● **WORK TASK**
Find the word "computer" in the data. Return every line where it appears.

── PROVIDED RECORDS ──

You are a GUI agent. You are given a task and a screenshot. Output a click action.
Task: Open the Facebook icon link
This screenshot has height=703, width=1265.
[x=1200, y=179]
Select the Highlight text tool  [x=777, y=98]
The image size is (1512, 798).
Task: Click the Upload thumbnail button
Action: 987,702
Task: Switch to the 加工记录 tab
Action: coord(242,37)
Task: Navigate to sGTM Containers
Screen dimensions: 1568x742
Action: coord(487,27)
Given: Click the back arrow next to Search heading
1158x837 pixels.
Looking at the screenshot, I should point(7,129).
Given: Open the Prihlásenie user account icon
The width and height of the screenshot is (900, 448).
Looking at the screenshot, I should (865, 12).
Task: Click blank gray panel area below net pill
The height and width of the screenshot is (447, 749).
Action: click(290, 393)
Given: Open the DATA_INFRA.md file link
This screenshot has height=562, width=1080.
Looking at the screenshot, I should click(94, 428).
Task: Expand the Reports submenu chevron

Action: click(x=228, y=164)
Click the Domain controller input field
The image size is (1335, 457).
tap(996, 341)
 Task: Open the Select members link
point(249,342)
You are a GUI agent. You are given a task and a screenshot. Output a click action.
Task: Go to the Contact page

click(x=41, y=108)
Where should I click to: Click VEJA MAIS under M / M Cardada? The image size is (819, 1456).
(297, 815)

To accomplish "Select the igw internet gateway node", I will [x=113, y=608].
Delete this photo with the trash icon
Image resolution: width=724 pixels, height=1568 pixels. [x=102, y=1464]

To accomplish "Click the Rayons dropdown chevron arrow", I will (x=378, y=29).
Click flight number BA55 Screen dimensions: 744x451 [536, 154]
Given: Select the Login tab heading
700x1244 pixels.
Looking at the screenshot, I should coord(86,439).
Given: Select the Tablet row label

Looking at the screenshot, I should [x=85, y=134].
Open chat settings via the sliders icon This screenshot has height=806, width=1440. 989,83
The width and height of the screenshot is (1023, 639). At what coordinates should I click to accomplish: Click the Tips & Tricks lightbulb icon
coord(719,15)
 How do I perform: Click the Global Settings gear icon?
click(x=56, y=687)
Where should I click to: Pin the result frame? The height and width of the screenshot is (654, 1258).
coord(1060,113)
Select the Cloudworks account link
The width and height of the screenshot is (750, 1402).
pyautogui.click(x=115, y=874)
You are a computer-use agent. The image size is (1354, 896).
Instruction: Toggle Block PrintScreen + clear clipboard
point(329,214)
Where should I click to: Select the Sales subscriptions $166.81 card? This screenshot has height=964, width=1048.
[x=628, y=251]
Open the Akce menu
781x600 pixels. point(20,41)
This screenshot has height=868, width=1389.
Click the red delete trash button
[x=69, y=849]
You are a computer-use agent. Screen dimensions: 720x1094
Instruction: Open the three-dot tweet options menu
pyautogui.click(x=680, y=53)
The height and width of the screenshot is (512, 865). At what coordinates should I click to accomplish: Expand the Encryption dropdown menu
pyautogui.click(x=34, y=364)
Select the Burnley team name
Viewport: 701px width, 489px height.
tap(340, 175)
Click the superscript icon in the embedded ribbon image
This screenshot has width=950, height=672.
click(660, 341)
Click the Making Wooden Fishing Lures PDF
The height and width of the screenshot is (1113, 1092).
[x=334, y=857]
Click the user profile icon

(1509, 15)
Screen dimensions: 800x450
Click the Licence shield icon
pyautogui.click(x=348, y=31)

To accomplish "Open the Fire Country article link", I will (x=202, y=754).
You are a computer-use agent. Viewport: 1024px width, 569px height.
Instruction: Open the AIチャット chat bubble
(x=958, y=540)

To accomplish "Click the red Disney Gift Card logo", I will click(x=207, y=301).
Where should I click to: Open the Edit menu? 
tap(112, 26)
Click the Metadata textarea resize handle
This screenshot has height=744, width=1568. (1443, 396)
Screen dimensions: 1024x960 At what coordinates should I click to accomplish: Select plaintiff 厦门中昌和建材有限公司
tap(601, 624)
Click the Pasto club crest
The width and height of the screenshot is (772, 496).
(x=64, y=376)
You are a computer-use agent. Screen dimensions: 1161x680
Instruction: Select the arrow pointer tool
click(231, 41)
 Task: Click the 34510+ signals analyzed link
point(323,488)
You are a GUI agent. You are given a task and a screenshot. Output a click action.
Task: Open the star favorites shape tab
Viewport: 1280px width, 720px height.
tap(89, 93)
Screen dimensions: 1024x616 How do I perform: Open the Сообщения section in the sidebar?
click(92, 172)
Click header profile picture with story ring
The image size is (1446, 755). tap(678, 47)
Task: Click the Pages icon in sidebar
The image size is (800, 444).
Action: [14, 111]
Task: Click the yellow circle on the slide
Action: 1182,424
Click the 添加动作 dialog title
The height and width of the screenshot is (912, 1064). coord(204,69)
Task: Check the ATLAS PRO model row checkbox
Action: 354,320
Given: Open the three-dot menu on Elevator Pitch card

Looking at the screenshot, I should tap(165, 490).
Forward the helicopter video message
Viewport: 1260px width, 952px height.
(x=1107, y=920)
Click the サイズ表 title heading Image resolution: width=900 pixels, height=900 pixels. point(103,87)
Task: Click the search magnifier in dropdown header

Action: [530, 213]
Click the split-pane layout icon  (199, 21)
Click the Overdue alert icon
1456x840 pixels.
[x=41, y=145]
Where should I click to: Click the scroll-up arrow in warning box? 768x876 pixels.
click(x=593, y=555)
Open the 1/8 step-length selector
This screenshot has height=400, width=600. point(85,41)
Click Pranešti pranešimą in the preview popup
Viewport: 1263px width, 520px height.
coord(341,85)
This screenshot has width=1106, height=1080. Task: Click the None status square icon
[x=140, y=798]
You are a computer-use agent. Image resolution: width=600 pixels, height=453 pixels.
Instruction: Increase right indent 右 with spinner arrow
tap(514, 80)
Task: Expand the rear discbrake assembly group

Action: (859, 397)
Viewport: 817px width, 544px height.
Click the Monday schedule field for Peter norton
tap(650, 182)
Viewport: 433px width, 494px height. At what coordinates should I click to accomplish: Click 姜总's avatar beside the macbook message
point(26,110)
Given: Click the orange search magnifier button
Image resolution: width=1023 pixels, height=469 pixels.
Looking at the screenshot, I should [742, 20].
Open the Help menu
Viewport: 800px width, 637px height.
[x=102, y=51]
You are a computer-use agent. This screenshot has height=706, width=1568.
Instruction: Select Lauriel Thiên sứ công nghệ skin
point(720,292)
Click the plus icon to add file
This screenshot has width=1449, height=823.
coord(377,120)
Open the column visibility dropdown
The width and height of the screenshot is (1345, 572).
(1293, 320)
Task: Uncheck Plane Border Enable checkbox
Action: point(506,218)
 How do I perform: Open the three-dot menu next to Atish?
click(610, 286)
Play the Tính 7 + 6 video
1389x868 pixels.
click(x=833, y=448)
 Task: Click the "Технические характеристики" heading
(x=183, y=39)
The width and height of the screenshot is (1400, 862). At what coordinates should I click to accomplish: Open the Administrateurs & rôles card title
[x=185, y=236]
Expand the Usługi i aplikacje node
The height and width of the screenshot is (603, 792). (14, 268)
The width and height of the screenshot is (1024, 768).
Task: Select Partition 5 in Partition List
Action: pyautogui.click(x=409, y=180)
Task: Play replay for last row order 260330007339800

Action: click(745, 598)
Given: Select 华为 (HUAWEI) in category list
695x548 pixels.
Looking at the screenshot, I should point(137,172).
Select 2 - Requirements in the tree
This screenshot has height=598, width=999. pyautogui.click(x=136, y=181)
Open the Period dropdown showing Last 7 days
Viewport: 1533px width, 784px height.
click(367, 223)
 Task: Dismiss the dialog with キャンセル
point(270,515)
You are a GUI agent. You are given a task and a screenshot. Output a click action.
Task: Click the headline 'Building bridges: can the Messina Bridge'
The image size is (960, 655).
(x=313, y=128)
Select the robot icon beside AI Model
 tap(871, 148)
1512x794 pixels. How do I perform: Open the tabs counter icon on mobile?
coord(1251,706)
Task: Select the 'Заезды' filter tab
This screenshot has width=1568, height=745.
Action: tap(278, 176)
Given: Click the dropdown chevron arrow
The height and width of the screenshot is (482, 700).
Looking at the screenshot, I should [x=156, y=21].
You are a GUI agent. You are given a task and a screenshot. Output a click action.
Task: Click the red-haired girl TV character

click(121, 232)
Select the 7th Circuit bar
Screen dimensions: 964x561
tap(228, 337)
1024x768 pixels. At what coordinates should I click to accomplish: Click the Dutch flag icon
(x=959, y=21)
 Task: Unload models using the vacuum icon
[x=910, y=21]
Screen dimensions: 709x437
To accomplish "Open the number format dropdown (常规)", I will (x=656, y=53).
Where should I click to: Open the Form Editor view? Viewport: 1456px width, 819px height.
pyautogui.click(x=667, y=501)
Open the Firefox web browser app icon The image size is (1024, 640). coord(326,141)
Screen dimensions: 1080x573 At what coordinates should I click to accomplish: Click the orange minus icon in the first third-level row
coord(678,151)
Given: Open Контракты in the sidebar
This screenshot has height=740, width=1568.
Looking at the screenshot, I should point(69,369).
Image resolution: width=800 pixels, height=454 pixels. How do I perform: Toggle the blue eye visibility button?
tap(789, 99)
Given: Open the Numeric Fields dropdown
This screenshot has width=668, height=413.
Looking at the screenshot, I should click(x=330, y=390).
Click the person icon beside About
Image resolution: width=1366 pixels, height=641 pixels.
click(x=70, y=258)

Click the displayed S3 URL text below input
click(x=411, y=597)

───

● **EXPECTED ANSWER**
You are a computer-use agent. The image size is (1354, 896).
You are a computer-use agent. Screen dimensions: 720x1094
You are a computer-use agent. Viewport: 1024px width, 569px height.
You are a computer-use agent. Screen dimensions: 1161x680
You are a computer-use agent. Image resolution: width=600 pixels, height=453 pixels.
You are a computer-use agent. This screenshot has height=706, width=1568.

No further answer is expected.